OLS is not doing a good job mainly because of (1) - it assumes a linear relationship when there isn’t one. To see this, lets go back to the figure in which we plotted \(C\) and \(Y\) (with treated and untreated units in different colors). Here is the same figure with regression lines fitted for the treatment (\(Z=1\)) and control (\(Z=0\)) groups. This is analytically equivalent to running an OLS with the specification: \(Y_i\sim Z_i + C_i + (Z_i \times C_i)\). Despite allowing greater flexibility than an OLS that only “controls for” \(C\), this estimator does a bad job because it imposes an unlikely functional form assumption.
dat_plot2 <- ggplot(dat, aes(x = C, y =Y, color = as.factor(Z))) +
geom_point(position = "jitter", color = "gray80") +
geom_smooth(method = "lm_robust") +
theme_economist_white(gray_bg = TRUE) +
ggtitle("Illustrative Case: A Draw of Data")
dat_plot2
Next, lets think about how OLS weights within-strata estimates. Consider a regression specification:
\[\begin{equation} Y_i \sim Z_i + I_{C=2} + I_{C=3} + I_{C=4} + I_{C=5} \Leftrightarrow Y_i \sim Z_i + as.factor(C_i) \end{equation}\]Where \(I_{C=j}\) is an indicator variable that takes a value of 1 if the unit is in the \(j^{th}\) stratum of C. This specification is very close to the stratified estimator, considerably less parametric, and relaxes the linearity assumption compared to when \(C\) is treated as a continuous variable. Now, OLS performs as well as the stratified estimator, but note that it weights within-strata estimates roughly proportional to \(\widehat{p_i(Z = 1)} (1 - \widehat{p_i(Z = 1)}\) or the variance in treatment assignment. This is very different from the stratified estimator (something we will explore in greater detail next week!). I illustrate this in the table below:
## Step 1: Draw some data using this design
dat <- confounding_design %>% draw_data()

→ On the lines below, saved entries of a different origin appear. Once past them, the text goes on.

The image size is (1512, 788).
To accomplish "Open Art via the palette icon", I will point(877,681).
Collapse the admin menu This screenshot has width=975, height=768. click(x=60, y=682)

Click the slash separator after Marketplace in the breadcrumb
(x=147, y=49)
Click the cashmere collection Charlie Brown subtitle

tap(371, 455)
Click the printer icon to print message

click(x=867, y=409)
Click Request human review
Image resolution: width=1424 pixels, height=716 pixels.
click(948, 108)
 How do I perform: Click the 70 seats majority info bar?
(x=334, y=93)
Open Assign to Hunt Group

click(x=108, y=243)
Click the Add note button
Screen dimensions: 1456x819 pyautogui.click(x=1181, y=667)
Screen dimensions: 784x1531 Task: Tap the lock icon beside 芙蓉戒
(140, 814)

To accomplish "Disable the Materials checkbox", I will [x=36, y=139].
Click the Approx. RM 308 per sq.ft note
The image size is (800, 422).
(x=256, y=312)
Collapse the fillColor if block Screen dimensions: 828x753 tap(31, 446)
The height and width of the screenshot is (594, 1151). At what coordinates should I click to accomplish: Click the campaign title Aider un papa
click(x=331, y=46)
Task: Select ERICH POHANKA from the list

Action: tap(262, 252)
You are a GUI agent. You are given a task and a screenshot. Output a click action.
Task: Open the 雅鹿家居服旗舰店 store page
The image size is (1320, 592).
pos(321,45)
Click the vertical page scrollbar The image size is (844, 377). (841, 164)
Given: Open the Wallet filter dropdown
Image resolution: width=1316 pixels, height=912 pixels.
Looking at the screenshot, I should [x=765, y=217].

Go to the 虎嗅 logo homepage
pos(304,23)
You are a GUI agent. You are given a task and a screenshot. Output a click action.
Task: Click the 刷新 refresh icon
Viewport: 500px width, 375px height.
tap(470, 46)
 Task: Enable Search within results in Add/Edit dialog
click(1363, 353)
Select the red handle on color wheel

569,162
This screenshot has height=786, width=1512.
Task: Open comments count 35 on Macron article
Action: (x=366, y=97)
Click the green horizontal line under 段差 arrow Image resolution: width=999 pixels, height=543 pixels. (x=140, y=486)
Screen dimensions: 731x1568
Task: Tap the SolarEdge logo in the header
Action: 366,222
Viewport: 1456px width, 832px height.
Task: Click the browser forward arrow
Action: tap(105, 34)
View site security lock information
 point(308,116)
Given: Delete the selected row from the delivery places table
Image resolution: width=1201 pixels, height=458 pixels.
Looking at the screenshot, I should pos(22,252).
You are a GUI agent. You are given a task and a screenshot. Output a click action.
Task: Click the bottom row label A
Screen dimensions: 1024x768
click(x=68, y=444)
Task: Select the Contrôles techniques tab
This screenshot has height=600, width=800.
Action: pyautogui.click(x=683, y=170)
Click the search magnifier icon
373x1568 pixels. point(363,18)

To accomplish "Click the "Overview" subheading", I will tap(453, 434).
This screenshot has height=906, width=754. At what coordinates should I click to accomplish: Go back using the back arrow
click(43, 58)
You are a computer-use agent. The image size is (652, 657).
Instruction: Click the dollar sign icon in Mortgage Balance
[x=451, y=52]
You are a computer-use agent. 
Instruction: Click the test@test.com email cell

## Step 2: Calculate the ATE within each strata
strata_estimates <- dat %>%
group_by(C) %>%
summarise(ATE_block = mean(Y[Z==1]) - mean(Y[Z==0]),
N_j = n(),
p_trt = mean(Z==1))
strata_estimates %>%
mutate(
w_block = N_j / sum(N_j),
w_ols = (w_block * p_trt * (1 - p_trt)) / (sum(w_block *
p_trt * (1 - p_trt)))
) %>%
select(C, N_j, p_trt, ATE_block, w_block, w_ols) %>%
knitr::kable(., digits = 4,
caption = "Within-Strata Estimates and Aggregation")
C | N_j | p_trt | ATE_block | w_block | w_ols |
---|---|---|---|---|---|
1 | 79 | 0.8987 | 0.7949 | 0.158 | 0.0817 |
2 | 114 | 0.5000 | 0.4140 | 0.228 | 0.3237 |
3 | 101 | 0.0990 | 0.2882 | 0.202 | 0.1023 |
4 | 101 | 0.2970 | 0.7577 | 0.202 | 0.2395 |
5 | 105 | 0.6952 | 0.5168 | 0.210 | 0.2527 |
The table reports the strata (\(C\)), the number of units in that stratum (\(N_j\)), the probability of being assigned to treatment in that stratum (\(p_{trt}\)), the within-strata difference in means estimate (\(ATE_{block}\)), and the weights \(w\) (suffixed with \(\_block\) for the stratified estimator, and \(\_ols\) for the ordinary least squares regression with covariate adjustment).